How can extract date from struct type column in PySpark dataframe?-CodePudding

I'm dealing with PySpark dataframe which has struct type column as shown below:

df.printSchema()

#root
#|-- timeframe: struct (nullable = false)
#|    |-- start: timestamp (nullable = true)
#|    |-- end: timestamp (nullable = true)

So I tried to collect() and pass end timestamps/window of related column for plotting issue:

from pyspark.sql.functions import *

# method 1 
ts1 = [val('timeframe.end') for val in df.select(date_format(col('timeframe.end'),"yyyy-MM-dd")).collect()]

# method 2
ts2 = [val('timeframe.end') for val in df.select('timeframe.end').collect()]

So normally when the column is not struct I follow this answer but in this case I couldn't find better ways except this post and this answer which they tries to convert it to arrays. I'm not sure this the best practice.

What I have tried 2 methods as shown above unsuccessfully which outputs belows:

print(ts1)     #[Row(2021-12-28='timeframe.end')]
print(ts2)     #[Row(2021-12-28 00:00:00='timeframe.end')]
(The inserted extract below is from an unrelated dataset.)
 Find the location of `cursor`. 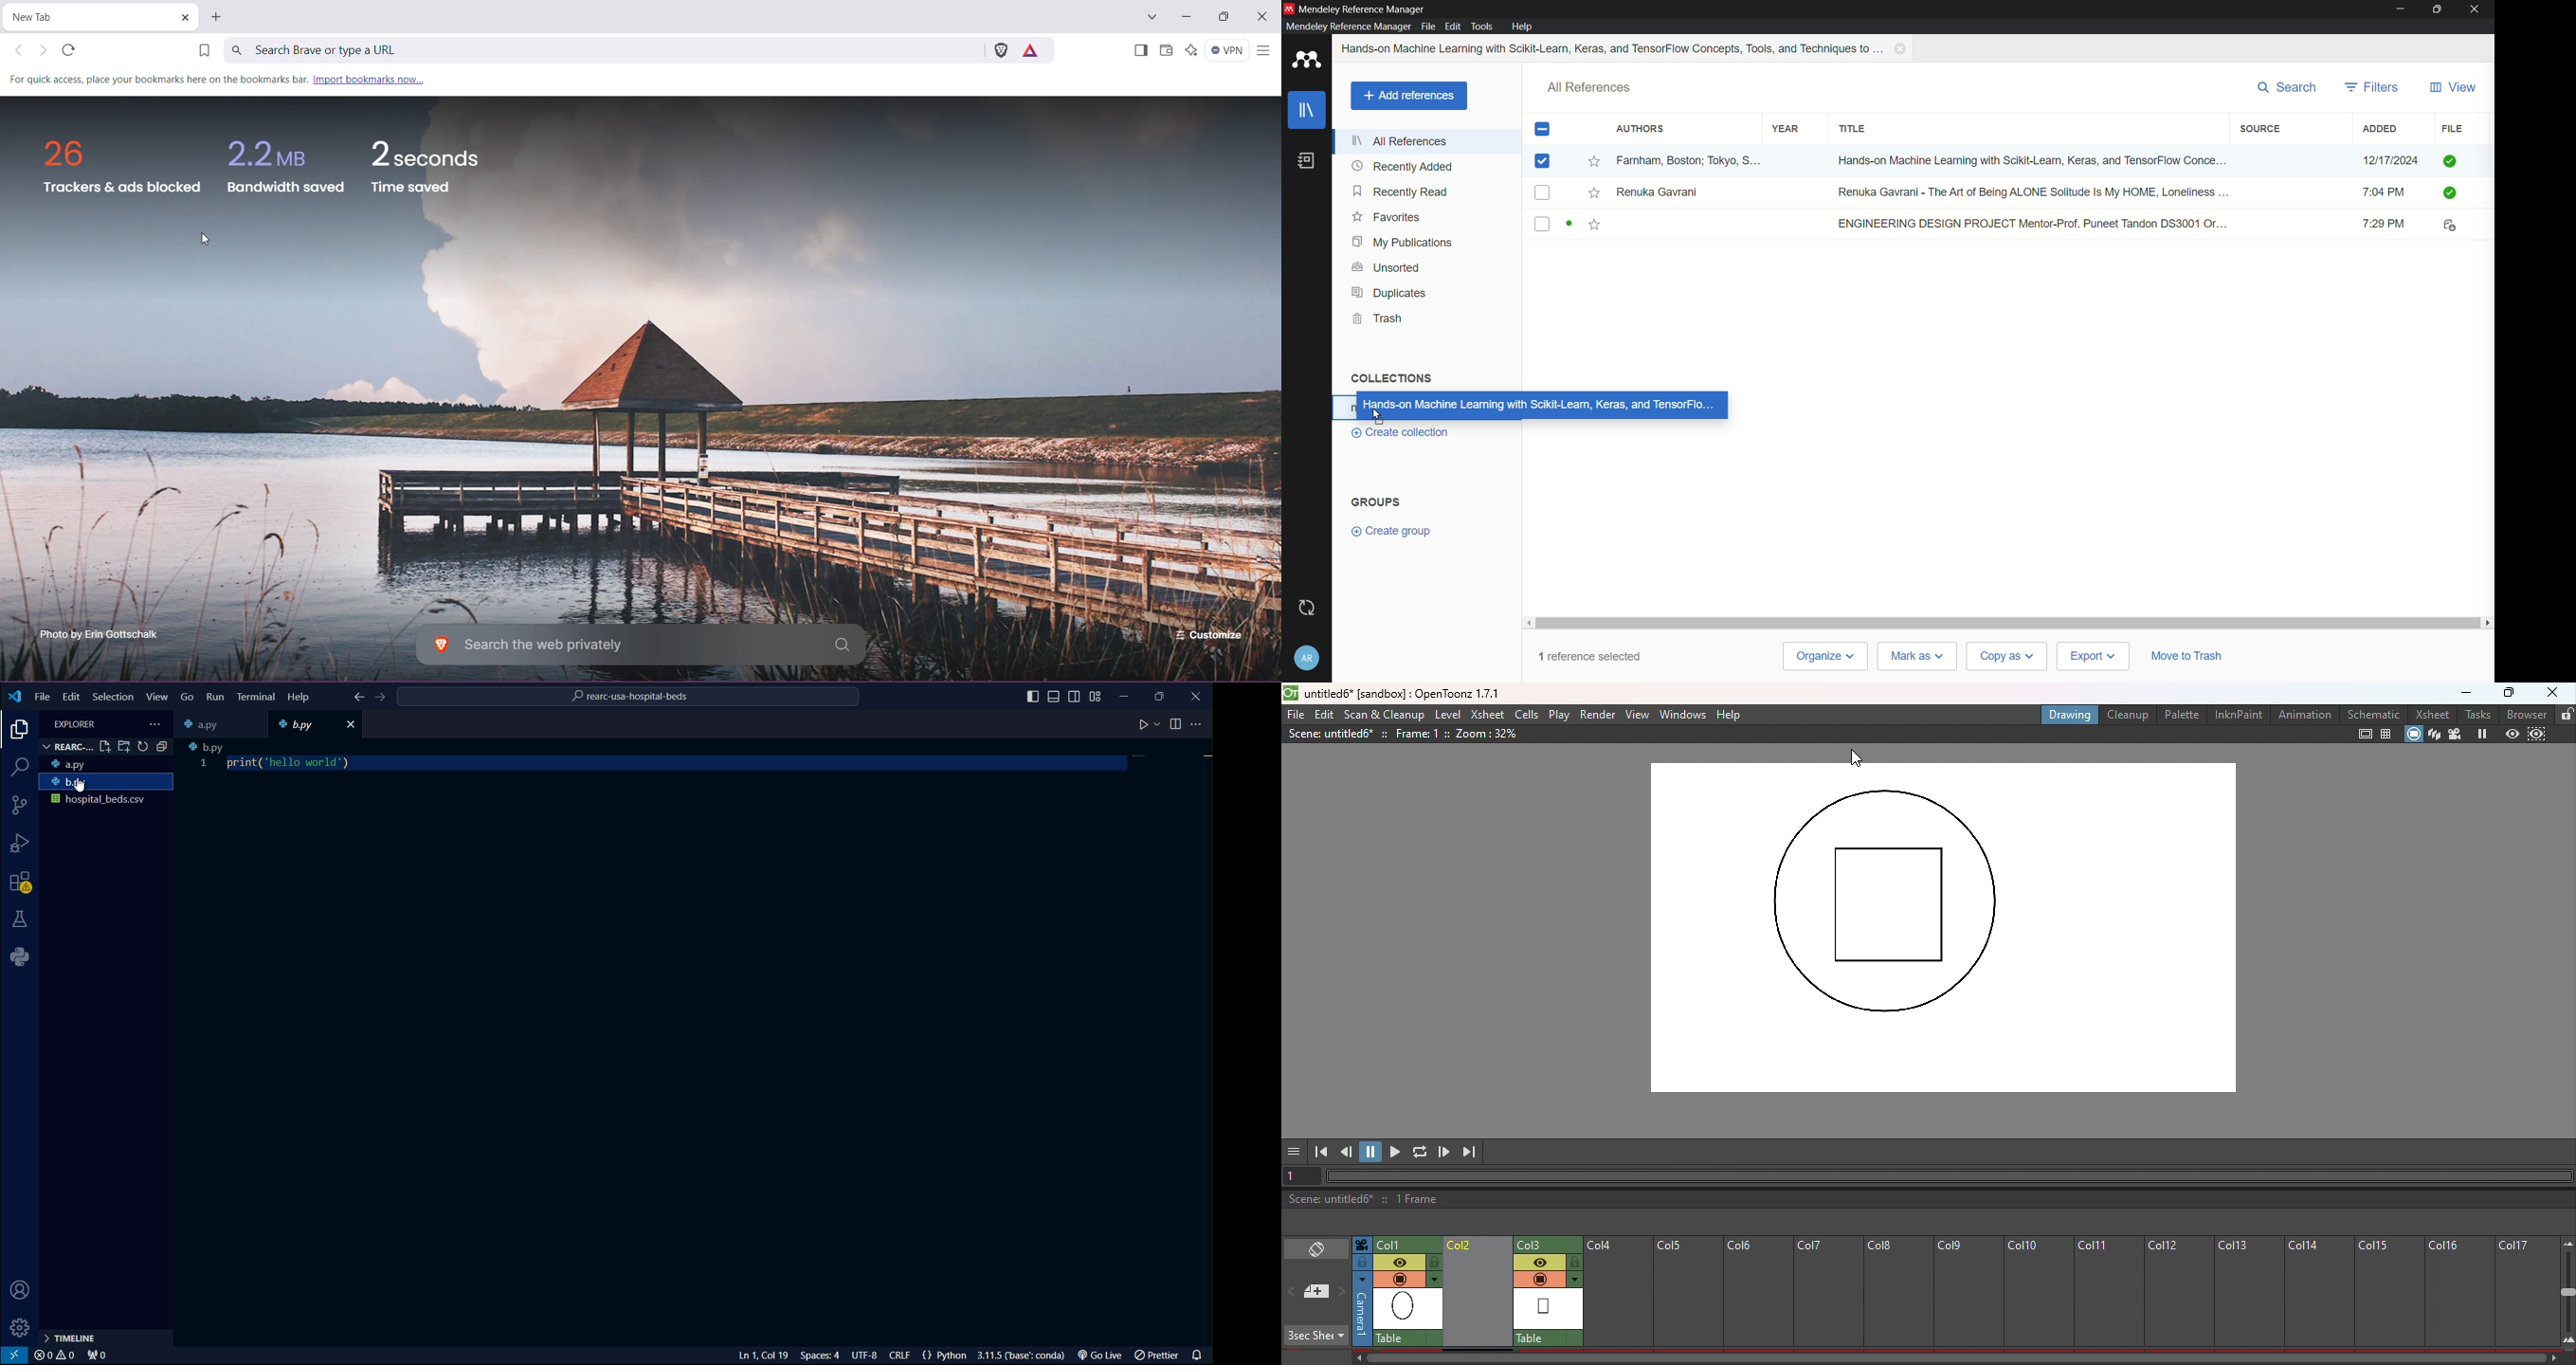

cursor is located at coordinates (1377, 415).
Expected outputs are below:

print(ts1)     #[2021-12-28]          just date format
print(ts2)     #[2021-12-28 00:00:00] just timestamp format

How can I handle this matter?

CodePudding user response：

You can access Row fields using brackets (row["field"]) or with dot (row.field) not with parentheses. Try this instead:

from pyspark.sql import Row
import pyspark.sql.functions as F

df = spark.createDataFrame([Row(timeframe=Row(start="2021-12-28 00:00:00", end="2022-01-06 00:00:00"))])

ts1 = [r["end"] for r in df.select(F.date_format(F.col("timeframe.end"), "yyyy-MM-dd").alias("end")).collect()]
# or
# ts1 = [r.end for r in df.select(F.date_format(F.col("timeframe.end"), "yyyy-MM-dd").alias("end")).collect()]

print(ts1)
#['2022-01-06']

When you do row("timeframe.end") you actually calling the class Row that's why you get those values.